Entertaining troublesome toddlers in the New Forest
A three-year-old and a one-year-old and one of the UK’s top country-house hotels nestled on the edge of the New Forest. What could possibly go wrong?
Chewton Glen – just a 20 minute drive from Bournemouth – is highly recommended for a luxury break with children. In fact, boutique travel guide Mr & Mrs Smith lists it as one of its top child-friendly recommendations.
Initial signs were good – our room had a plate of home-made treats with the kids’ names written on the plate in chocolate, they had a welcome present each and super cute little white bathrobes with matching white slippers.
To accommodate the little ones, we’d been booked into the in-house Vetiver restaurant for an early 6.30pm dinner in the beautiful conservatory overlooking the vast gardens.
The food, whose ingredients are from the hotel’s garden, was amazing but served at the same enjoyable pace at which, if you were paying £70 a head, you’d want it served.
By the time we’d got to the main course, one of the delicate bone china rabbit napkin holders was missing an ear, a wine glass had tipped over and the strain of keeping two sleepy but somehow violently energetic toddlers entertained in what was becoming a full and very adult dining room was hard to hide.

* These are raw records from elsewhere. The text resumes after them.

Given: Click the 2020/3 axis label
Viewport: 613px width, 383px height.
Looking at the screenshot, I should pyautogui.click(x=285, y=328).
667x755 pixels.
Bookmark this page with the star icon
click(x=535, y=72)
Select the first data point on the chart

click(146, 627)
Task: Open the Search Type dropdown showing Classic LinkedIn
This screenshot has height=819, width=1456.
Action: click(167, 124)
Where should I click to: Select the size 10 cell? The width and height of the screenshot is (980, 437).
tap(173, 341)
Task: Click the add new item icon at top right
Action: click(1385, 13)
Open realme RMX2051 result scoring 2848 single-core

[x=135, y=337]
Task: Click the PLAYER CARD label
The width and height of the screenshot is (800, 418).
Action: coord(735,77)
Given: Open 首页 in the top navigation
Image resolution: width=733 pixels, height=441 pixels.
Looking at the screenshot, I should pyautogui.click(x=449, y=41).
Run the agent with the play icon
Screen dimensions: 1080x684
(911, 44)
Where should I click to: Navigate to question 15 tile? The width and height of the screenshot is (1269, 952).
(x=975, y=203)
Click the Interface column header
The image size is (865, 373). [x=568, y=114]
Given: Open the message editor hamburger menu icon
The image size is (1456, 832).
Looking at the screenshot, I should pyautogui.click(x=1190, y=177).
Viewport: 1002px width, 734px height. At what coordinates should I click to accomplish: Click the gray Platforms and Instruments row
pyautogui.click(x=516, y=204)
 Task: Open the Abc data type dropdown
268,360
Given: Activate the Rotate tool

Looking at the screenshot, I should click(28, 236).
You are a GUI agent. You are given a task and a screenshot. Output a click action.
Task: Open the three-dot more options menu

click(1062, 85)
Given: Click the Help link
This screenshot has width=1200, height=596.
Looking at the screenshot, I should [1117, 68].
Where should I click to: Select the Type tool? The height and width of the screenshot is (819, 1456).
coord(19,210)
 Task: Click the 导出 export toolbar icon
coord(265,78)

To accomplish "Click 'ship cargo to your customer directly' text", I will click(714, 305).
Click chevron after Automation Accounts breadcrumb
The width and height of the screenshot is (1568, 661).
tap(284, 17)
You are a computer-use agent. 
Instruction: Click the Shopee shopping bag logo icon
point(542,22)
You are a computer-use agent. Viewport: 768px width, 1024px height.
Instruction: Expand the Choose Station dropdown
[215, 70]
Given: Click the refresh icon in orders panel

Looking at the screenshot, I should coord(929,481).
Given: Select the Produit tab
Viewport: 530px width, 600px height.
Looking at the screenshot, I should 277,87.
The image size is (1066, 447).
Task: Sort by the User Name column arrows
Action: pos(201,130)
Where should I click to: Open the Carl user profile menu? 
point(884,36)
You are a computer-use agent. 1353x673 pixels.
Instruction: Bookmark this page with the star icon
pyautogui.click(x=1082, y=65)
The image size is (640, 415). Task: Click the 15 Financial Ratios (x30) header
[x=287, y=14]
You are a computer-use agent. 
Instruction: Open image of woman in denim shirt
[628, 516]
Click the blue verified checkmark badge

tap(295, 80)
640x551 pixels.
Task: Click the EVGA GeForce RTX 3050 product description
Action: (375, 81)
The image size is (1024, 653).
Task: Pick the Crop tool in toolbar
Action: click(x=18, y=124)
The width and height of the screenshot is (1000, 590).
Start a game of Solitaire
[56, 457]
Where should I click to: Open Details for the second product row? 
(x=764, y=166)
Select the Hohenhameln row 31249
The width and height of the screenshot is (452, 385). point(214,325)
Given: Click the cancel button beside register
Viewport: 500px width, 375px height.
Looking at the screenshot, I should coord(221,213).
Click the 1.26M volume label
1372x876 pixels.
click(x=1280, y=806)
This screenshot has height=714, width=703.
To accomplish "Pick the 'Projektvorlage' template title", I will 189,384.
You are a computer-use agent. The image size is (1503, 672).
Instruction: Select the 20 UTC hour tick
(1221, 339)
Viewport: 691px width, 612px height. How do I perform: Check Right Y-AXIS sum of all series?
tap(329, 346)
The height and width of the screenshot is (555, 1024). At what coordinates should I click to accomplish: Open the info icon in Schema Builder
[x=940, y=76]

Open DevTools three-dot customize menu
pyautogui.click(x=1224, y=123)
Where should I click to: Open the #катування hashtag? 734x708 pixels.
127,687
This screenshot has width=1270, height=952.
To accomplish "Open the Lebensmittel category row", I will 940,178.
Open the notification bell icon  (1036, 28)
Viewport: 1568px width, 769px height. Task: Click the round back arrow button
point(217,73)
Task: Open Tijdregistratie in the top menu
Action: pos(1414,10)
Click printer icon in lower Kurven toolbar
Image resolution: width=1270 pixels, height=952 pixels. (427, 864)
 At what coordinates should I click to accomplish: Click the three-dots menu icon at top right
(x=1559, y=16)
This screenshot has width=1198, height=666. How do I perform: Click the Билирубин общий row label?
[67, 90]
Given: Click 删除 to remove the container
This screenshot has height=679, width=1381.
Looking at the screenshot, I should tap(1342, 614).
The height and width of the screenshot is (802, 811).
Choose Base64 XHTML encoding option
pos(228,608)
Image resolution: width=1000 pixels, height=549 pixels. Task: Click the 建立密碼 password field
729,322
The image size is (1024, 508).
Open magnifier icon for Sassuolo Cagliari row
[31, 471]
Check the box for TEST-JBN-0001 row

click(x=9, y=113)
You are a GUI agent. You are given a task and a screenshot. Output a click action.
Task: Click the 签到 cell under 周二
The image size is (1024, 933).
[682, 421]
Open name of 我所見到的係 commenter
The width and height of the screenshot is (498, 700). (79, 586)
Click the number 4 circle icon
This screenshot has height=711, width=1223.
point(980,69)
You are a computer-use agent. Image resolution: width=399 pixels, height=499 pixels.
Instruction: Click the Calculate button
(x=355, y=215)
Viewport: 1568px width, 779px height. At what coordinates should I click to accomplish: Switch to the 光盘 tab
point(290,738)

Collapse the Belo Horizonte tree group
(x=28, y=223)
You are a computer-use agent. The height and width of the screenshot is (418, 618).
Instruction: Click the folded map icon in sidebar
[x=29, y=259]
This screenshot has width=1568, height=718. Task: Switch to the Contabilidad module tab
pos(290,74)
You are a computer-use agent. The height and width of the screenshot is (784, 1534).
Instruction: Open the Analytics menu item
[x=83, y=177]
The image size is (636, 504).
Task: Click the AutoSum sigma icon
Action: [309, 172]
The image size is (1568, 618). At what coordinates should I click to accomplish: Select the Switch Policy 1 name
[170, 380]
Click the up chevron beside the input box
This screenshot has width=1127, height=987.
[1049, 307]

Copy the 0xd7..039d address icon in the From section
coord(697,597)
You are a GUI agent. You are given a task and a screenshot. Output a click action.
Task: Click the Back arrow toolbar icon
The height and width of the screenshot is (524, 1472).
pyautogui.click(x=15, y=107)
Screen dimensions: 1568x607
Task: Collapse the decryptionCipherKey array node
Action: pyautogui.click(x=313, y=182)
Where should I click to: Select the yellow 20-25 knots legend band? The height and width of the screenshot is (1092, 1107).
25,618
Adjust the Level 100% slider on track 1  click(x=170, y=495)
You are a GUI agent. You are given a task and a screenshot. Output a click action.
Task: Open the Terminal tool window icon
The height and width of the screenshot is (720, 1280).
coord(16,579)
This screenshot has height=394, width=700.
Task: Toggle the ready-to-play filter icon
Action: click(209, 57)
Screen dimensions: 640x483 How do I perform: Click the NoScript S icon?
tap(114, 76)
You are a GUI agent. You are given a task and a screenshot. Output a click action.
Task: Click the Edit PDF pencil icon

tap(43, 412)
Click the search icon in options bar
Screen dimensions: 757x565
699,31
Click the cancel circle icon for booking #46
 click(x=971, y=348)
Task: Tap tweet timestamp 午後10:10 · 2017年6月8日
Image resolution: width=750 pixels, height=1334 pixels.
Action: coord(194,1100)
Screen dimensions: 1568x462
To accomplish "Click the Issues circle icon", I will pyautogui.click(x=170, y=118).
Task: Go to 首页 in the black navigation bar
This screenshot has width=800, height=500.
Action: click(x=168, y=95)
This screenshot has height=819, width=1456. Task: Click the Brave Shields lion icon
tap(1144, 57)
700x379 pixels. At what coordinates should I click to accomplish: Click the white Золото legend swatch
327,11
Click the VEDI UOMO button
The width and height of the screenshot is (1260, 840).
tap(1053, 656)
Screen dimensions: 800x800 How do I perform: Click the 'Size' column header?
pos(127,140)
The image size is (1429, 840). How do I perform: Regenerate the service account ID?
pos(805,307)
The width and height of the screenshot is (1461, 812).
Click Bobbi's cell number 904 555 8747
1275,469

By the time pudding arrived we were holding the one-year old in a headlock in a mostly failed attempt to stop her running round the table, and we were desperately trying to get a kids cartoon to load on my iPhone. The waiters were great – coming to chat to the kids between courses – but overall it was not a relaxing experience.
Breakfast was a similarly tense affair – the kids insisted on wearing their now not-at-all white robes and slippers which ended up scattered around the room as they fell off – and there was far too much breakable glassware. But a really nice touch was a children’s buffet table with plastic plates and cutlery and food to which they could help themselves. We also finally saw some fellow parents – though their children were either too young to move, or old enough to behave well in a more adult-like environment. But we all enjoyed the spectacular grounds, and the beautiful indoor and outdoor pools (the spa proved an excellent escape for us grown ups, at least one at a time).
For our children’s age, Chewton Glen was just a little bit too formal, and the tension of trying to make them fit in, or at least not wreck the joint, meant it wasn’t quite the relaxing experience it could have been with slightly older children.
Oh, and sorry again about the small chocolate handprints on the wall.